TASK INPUTS: Begin

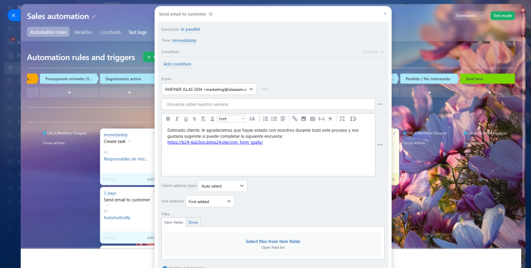Image resolution: width=531 pixels, height=268 pixels.
Task: Toggle bold formatting in the email editor
Action: pos(168,119)
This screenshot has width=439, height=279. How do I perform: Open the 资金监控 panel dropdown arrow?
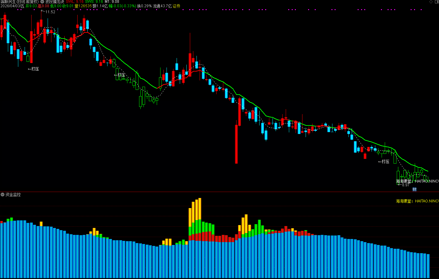tap(3, 195)
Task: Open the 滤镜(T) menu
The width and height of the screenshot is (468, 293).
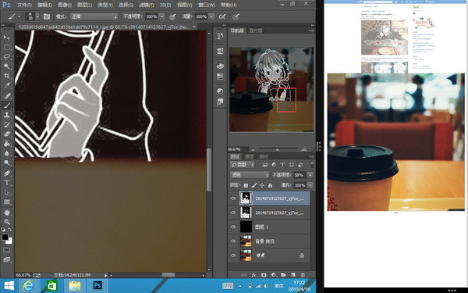Action: point(147,5)
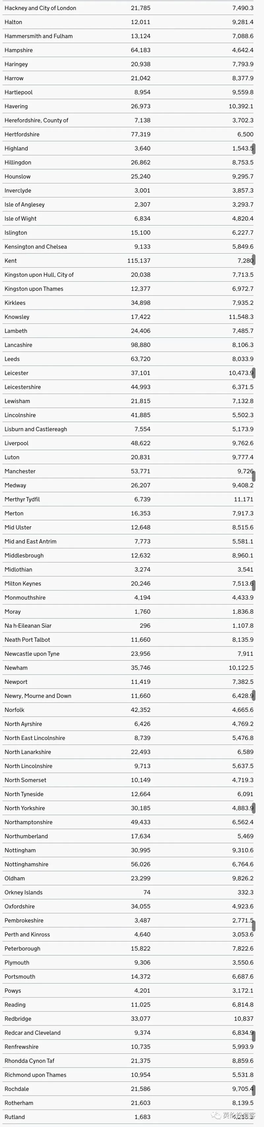Click the Redbridge rate value 10,837
Image resolution: width=264 pixels, height=1127 pixels.
click(x=243, y=1019)
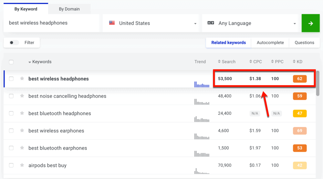This screenshot has width=323, height=179.
Task: Star the 'best bluetooth earphones' keyword
Action: click(x=22, y=148)
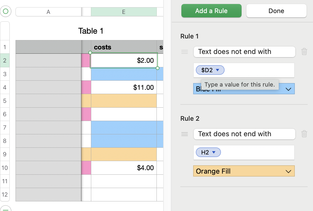Click the table select handle circle above row numbers
Viewport: 313px width, 211px height.
pos(5,11)
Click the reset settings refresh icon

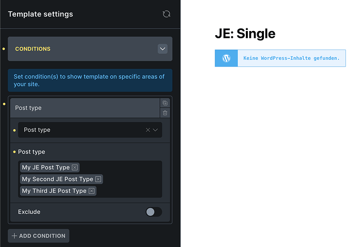[x=167, y=14]
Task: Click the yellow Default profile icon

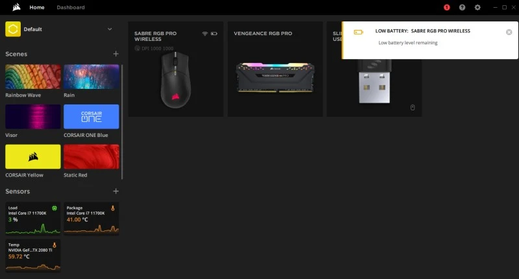Action: point(13,29)
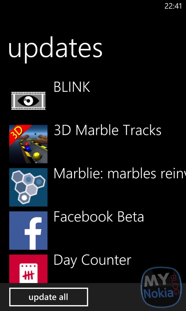186x311 pixels.
Task: Open 3D Marble Tracks update entry text
Action: click(x=108, y=130)
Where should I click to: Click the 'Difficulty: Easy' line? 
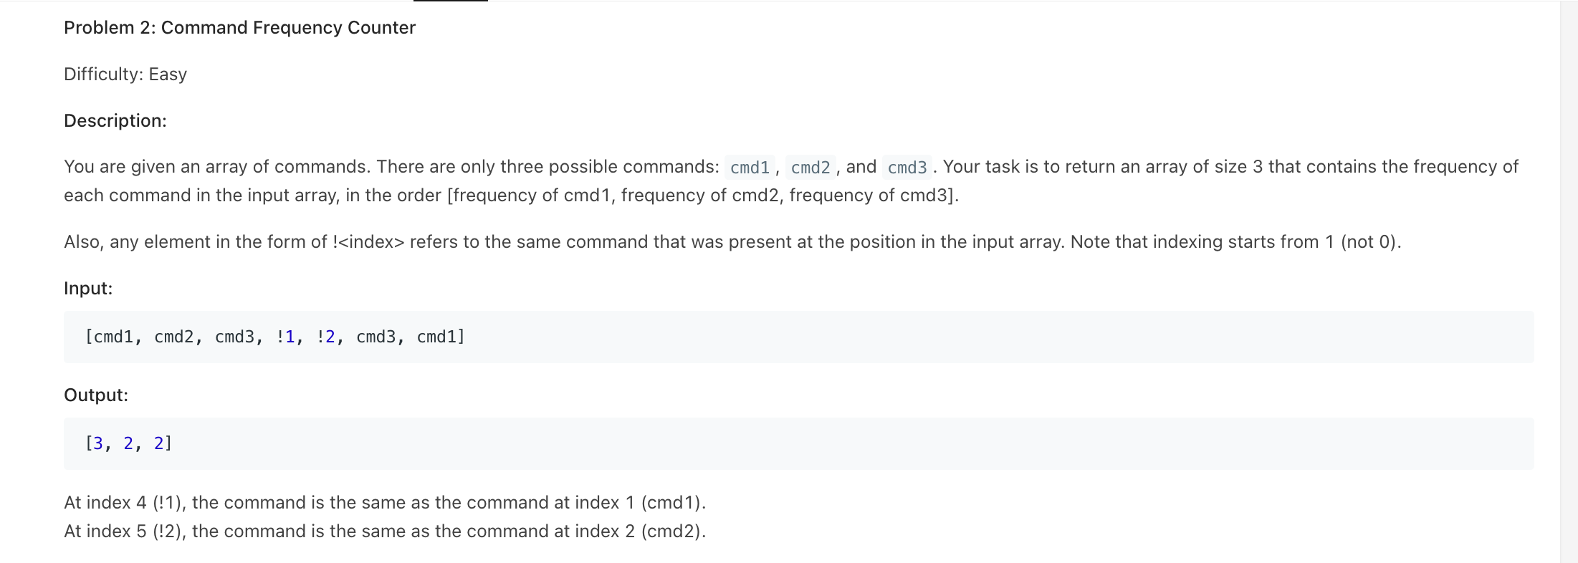coord(125,74)
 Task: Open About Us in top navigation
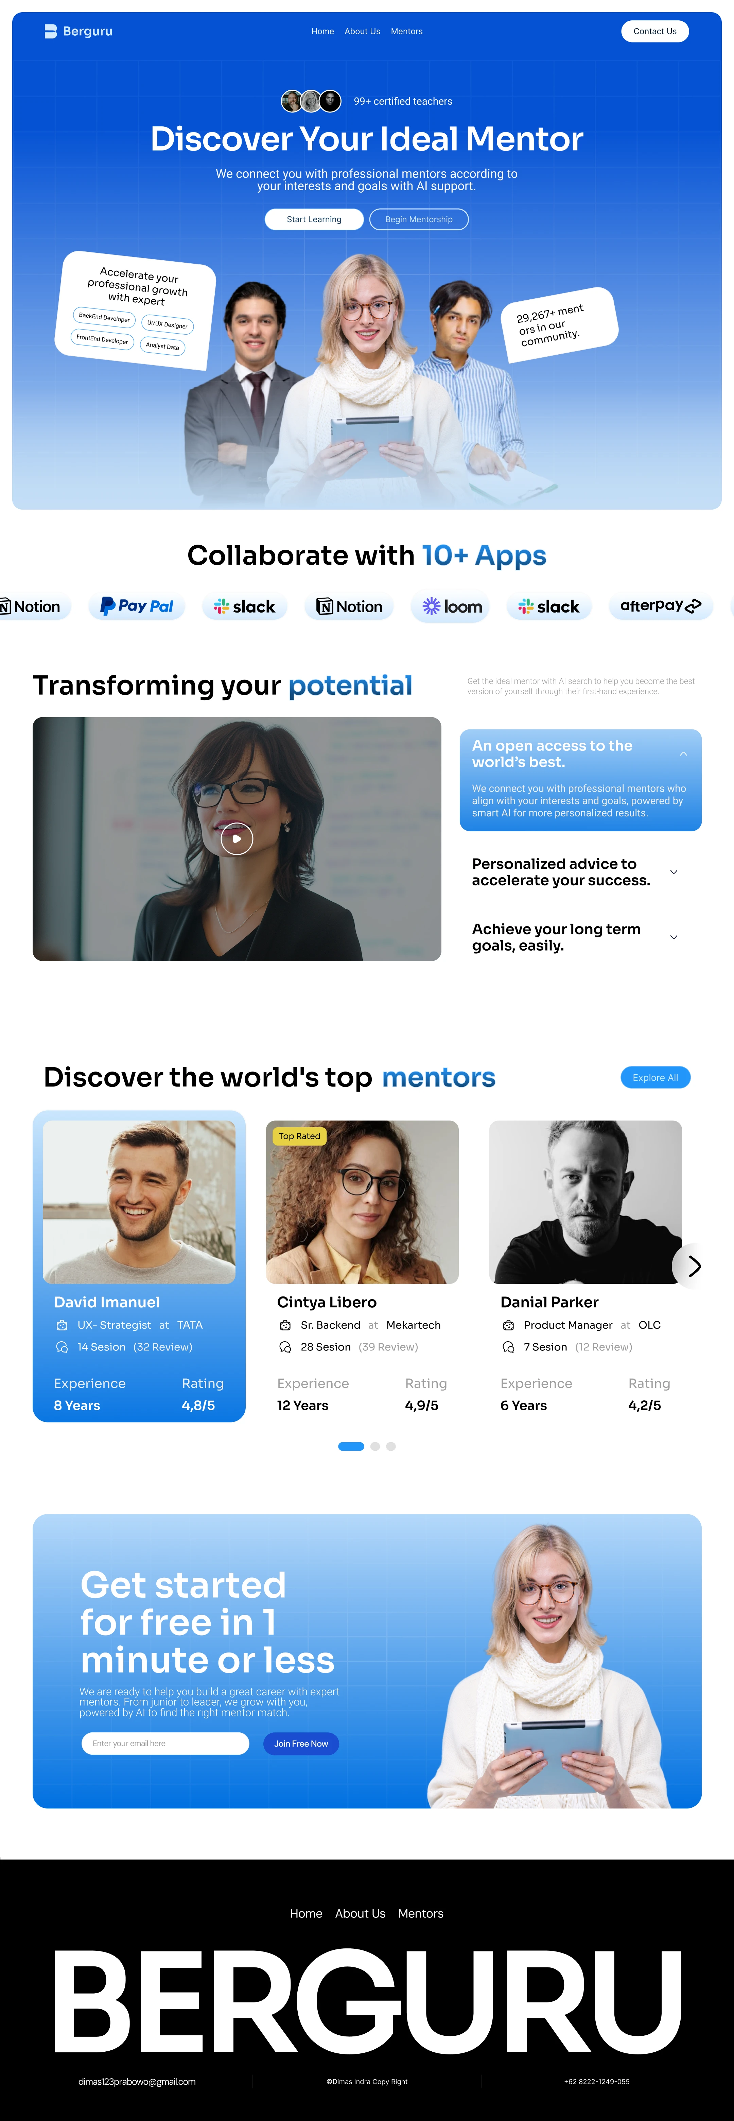pos(362,31)
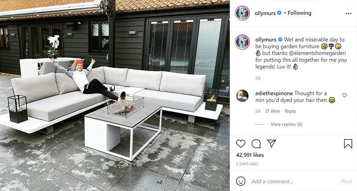Like ediethespinone's comment with the small heart
This screenshot has height=191, width=357.
[345, 95]
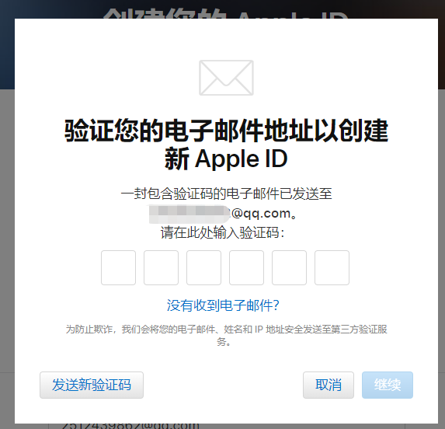
Task: Select the first verification code box
Action: (118, 267)
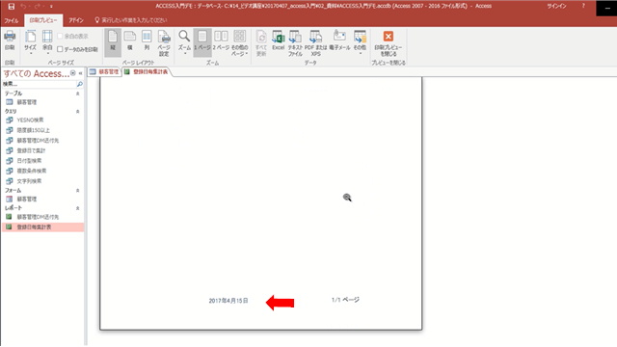Open the ページ設定 page setup icon
This screenshot has width=617, height=347.
click(164, 43)
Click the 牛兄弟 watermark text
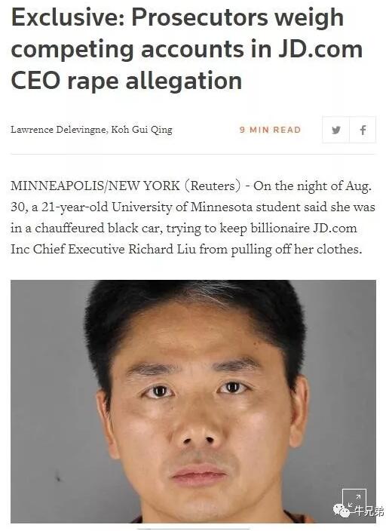The width and height of the screenshot is (386, 531). coord(369,511)
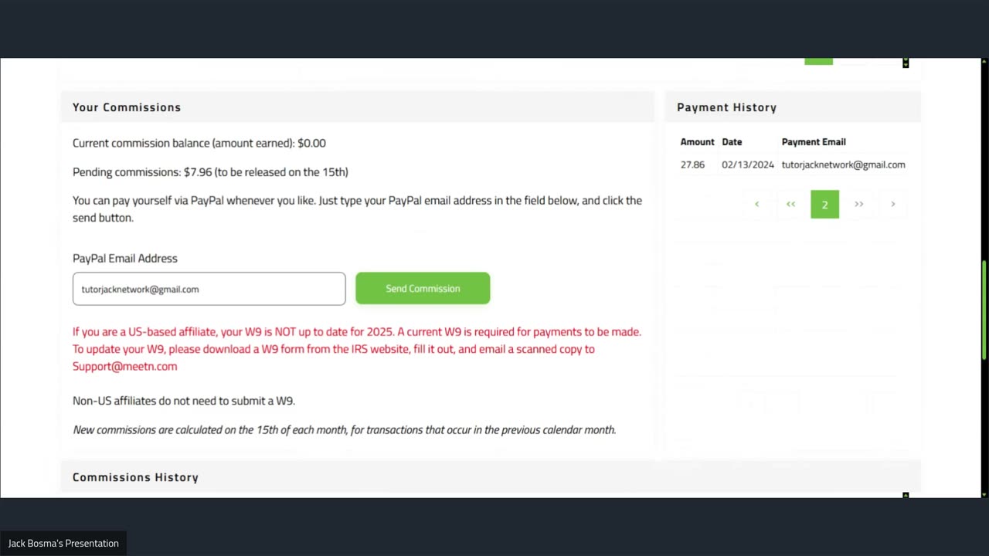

TASK INPUTS: End

* [WHAT TO DO] An answer containing only the lines from the one holding "Where should I" through the close of the entries above, reproduced exactly and stripped of pictures, is expected.

* [ANSWER TO THIS PROBLEM]
Where should I click to: Click the 'Difficulty: Easy' line? 
coord(125,74)
 Task: Open About Us in top navigation
pos(362,31)
Like ediethespinone's comment with the small heart
This screenshot has height=191, width=357.
[345, 95]
Task: Select the first verification code box
Action: (118, 267)
Open the ページ設定 page setup icon
This screenshot has width=617, height=347.
click(164, 43)
Click the 牛兄弟 watermark text
The width and height of the screenshot is (386, 531). coord(369,511)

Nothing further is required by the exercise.